Monday, January 21, 2008

Martin Luther King Jr. Day from a 4-year-old perspective

According to Eddie, we celebrate MLK Jr. because before him, dark-haired people had to sit at the back of the bus and there were different schools for dark-haired people and light-haired people and he said you should be able to go to school and ride the bus together because it doesn't matter what color your hair is.

As I tried to figure this out, I realized they had read a book about King in preschool. And skin color means absolutely nothing to my boys. But, with one of them a blondie and the other with "black" hair, (brown, but don't tell Chas) hair color differences they get. In fact, it defines them in some ways, as Chas more than once has called himself "the black boy" because he has black (again, not really) hair.

I wonder when skin color will be a part of the equation for them. Not for a long, long, long time, I hope. And I can only hope that segregation based on race will always seem as foreign and absurd to them as segregation by hair color.

2 comments:

Barbara Clements said...

When Jennifer was about five, she was talking about a girl with a pretty dress, and I asked her to point her out on the playground.
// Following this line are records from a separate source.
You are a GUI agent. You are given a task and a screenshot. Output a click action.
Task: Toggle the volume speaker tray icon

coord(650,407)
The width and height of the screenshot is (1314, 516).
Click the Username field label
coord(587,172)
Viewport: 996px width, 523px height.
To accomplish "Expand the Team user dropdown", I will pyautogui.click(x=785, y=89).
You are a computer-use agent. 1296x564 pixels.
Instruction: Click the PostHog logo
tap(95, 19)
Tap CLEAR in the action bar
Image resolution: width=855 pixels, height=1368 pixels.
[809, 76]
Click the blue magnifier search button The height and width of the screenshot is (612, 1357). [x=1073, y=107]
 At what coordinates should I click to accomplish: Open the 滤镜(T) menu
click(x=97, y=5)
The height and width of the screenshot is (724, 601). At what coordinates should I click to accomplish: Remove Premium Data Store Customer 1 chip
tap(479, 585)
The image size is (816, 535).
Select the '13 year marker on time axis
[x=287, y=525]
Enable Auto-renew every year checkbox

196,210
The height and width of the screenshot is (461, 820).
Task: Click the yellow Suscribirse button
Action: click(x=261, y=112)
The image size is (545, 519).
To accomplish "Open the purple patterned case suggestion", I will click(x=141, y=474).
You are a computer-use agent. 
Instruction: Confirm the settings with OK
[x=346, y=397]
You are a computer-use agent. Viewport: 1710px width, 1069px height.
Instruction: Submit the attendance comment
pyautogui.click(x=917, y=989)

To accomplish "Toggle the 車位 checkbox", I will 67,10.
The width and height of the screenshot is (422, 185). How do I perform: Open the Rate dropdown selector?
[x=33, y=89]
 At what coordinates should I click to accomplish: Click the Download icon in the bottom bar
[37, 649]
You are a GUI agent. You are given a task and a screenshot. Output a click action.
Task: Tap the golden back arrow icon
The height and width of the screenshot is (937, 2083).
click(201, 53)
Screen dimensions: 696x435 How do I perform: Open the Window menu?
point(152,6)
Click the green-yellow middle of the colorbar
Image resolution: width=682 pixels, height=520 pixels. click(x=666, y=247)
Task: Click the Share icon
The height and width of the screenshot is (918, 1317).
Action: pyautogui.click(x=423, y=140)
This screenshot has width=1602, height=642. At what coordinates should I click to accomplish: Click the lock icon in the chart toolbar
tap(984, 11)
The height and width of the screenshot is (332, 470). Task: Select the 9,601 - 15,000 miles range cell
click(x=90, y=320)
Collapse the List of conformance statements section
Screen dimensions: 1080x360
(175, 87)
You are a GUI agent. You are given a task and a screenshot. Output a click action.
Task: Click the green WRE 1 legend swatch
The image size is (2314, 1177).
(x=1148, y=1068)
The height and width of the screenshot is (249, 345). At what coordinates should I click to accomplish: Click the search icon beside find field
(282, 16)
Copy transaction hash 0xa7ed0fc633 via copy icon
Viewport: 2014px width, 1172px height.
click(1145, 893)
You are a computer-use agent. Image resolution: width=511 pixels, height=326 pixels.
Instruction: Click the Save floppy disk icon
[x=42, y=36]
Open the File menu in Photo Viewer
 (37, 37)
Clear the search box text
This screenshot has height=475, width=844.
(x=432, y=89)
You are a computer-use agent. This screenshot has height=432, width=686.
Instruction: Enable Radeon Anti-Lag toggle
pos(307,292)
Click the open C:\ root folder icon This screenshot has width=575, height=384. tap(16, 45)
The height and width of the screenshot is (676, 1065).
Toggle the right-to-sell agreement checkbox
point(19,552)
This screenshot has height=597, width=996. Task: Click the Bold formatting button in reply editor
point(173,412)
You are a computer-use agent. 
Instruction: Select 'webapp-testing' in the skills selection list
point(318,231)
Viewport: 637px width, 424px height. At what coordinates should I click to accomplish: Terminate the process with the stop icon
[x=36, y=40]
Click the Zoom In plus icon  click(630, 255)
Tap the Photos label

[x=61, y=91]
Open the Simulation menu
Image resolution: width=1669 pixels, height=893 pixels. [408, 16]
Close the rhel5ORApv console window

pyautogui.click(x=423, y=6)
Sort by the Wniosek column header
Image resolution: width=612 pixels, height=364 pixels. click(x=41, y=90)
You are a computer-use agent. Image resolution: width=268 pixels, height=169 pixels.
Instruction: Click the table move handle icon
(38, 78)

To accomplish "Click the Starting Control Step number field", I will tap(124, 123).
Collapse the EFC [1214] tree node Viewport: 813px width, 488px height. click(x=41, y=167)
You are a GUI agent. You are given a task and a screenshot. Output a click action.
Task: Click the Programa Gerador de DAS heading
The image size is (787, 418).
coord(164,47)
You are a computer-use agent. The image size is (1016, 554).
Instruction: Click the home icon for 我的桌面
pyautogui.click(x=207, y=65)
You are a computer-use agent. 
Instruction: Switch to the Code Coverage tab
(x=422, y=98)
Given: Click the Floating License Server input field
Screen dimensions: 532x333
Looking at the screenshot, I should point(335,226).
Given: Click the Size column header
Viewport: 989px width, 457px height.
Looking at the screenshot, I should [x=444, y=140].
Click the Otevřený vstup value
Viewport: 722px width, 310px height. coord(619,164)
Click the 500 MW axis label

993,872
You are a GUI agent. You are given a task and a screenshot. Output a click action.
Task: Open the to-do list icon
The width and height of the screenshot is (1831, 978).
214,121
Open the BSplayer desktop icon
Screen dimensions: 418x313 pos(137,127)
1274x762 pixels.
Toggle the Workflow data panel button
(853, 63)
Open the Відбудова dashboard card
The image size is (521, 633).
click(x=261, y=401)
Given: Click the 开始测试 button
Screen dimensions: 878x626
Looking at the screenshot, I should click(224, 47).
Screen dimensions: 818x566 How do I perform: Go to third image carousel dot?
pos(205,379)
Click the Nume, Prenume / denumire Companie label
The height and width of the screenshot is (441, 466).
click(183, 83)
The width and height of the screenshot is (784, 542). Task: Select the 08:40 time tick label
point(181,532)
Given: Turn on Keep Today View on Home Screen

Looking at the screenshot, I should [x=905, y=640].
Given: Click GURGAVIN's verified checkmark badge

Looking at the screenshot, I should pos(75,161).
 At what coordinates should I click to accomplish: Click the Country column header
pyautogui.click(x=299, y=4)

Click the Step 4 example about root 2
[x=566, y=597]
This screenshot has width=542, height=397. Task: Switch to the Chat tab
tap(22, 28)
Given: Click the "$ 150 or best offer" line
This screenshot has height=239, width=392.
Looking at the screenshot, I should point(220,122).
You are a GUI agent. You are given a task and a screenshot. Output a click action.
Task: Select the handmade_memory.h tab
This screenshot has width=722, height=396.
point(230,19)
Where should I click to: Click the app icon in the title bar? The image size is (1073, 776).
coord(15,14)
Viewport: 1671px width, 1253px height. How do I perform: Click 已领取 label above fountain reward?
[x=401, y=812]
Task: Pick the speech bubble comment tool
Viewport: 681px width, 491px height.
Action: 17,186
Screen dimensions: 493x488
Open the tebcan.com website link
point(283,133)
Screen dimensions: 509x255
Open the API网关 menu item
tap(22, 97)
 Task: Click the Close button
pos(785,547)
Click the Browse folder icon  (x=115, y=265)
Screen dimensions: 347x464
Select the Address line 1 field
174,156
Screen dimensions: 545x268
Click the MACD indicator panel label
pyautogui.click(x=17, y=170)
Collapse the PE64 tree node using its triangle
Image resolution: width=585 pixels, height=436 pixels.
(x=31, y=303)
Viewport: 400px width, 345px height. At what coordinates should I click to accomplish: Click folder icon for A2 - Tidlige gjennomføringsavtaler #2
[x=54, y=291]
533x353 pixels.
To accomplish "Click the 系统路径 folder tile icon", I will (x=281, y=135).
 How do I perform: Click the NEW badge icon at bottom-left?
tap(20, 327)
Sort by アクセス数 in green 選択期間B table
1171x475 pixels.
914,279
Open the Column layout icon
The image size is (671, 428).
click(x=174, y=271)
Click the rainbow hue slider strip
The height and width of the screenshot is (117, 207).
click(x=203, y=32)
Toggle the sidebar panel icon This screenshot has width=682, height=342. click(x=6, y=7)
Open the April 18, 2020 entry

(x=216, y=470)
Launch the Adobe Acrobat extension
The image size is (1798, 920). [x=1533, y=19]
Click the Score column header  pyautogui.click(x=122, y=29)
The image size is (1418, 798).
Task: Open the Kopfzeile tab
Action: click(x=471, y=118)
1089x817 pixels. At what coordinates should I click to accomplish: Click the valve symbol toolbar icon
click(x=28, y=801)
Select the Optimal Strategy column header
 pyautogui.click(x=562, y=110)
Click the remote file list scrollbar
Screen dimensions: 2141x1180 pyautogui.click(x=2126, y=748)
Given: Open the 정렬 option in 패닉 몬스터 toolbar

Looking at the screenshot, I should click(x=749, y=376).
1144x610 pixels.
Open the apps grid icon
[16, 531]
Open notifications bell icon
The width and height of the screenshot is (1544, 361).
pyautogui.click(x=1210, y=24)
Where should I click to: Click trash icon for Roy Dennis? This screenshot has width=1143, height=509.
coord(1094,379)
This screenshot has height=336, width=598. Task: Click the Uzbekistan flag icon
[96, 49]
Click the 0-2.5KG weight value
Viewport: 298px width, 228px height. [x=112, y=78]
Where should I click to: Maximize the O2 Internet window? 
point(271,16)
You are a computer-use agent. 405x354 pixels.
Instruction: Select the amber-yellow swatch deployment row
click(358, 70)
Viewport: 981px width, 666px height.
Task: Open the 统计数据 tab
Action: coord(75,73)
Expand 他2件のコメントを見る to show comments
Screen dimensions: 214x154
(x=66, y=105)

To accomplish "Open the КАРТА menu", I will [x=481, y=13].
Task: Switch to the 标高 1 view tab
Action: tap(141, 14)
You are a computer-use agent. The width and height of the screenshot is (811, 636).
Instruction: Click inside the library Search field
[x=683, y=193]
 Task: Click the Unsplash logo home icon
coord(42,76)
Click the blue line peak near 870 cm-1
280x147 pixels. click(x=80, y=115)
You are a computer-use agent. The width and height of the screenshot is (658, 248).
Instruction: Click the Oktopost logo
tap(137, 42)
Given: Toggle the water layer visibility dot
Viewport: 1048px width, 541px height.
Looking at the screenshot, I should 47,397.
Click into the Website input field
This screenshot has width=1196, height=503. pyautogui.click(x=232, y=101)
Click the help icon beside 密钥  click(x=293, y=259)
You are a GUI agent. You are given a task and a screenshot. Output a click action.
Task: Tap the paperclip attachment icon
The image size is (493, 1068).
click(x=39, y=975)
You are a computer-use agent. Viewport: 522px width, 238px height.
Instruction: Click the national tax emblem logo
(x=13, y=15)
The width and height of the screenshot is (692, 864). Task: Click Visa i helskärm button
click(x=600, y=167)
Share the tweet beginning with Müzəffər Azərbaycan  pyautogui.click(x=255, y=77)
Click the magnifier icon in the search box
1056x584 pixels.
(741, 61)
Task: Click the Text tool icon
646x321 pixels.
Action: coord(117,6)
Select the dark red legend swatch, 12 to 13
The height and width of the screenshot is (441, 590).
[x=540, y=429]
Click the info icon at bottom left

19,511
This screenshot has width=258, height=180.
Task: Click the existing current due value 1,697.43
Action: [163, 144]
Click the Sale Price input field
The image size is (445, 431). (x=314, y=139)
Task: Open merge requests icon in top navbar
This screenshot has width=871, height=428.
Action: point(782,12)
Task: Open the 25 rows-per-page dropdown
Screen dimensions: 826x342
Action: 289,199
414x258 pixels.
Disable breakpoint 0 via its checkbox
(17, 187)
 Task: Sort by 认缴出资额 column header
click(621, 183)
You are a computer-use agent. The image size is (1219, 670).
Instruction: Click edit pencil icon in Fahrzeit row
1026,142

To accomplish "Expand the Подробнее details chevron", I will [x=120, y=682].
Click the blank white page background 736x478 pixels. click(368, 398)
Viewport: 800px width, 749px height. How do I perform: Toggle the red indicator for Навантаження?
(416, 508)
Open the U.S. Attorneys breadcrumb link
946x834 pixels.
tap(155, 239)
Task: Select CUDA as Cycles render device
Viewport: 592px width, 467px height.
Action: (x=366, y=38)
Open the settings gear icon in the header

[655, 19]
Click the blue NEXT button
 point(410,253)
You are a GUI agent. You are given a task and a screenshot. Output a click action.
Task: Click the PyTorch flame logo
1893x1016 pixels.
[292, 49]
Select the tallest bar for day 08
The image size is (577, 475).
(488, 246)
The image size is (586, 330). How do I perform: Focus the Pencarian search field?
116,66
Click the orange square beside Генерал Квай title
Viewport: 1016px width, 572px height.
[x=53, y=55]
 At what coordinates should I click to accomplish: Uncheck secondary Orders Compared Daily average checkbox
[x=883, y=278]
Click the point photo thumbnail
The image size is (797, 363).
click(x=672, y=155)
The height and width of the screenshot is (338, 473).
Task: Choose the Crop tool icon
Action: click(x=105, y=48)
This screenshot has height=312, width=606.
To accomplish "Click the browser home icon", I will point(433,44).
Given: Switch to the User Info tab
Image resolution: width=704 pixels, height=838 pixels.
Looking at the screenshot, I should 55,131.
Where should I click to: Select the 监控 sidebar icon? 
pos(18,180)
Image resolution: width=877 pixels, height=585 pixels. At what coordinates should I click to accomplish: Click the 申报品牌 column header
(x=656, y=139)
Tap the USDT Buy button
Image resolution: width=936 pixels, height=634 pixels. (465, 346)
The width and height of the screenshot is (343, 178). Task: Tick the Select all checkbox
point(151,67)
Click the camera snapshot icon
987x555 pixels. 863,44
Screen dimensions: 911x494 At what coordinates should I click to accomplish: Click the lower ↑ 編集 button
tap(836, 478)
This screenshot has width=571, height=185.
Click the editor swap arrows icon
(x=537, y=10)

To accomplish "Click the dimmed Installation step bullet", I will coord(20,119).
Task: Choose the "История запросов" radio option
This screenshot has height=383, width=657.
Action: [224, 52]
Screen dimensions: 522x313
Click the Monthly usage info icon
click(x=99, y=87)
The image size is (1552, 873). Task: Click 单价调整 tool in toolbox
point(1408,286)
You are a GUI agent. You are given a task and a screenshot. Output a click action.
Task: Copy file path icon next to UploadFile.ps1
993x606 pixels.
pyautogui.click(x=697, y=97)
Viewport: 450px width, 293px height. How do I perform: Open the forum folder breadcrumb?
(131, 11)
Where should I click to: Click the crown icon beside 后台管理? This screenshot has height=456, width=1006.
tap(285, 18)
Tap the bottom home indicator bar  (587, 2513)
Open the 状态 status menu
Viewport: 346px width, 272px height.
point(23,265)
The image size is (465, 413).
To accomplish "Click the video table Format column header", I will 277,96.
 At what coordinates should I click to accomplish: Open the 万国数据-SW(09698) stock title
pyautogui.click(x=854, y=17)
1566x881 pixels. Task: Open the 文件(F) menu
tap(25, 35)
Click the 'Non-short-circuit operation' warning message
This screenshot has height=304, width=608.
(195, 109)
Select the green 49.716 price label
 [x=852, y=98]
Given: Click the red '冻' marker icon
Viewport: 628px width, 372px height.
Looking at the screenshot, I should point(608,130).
So she looked around and said, there she is, the one with the red dress. The girl was an African American.

I've always remembered that, and wished the color blindness would last longer. BC

Hobson's Choice said...

When I teach my preschool class about MLK day, the thing that fascinates the four year olds is that he died. They're so interested in processing the whole idea of death that it's hard for them to notice any other part of the story.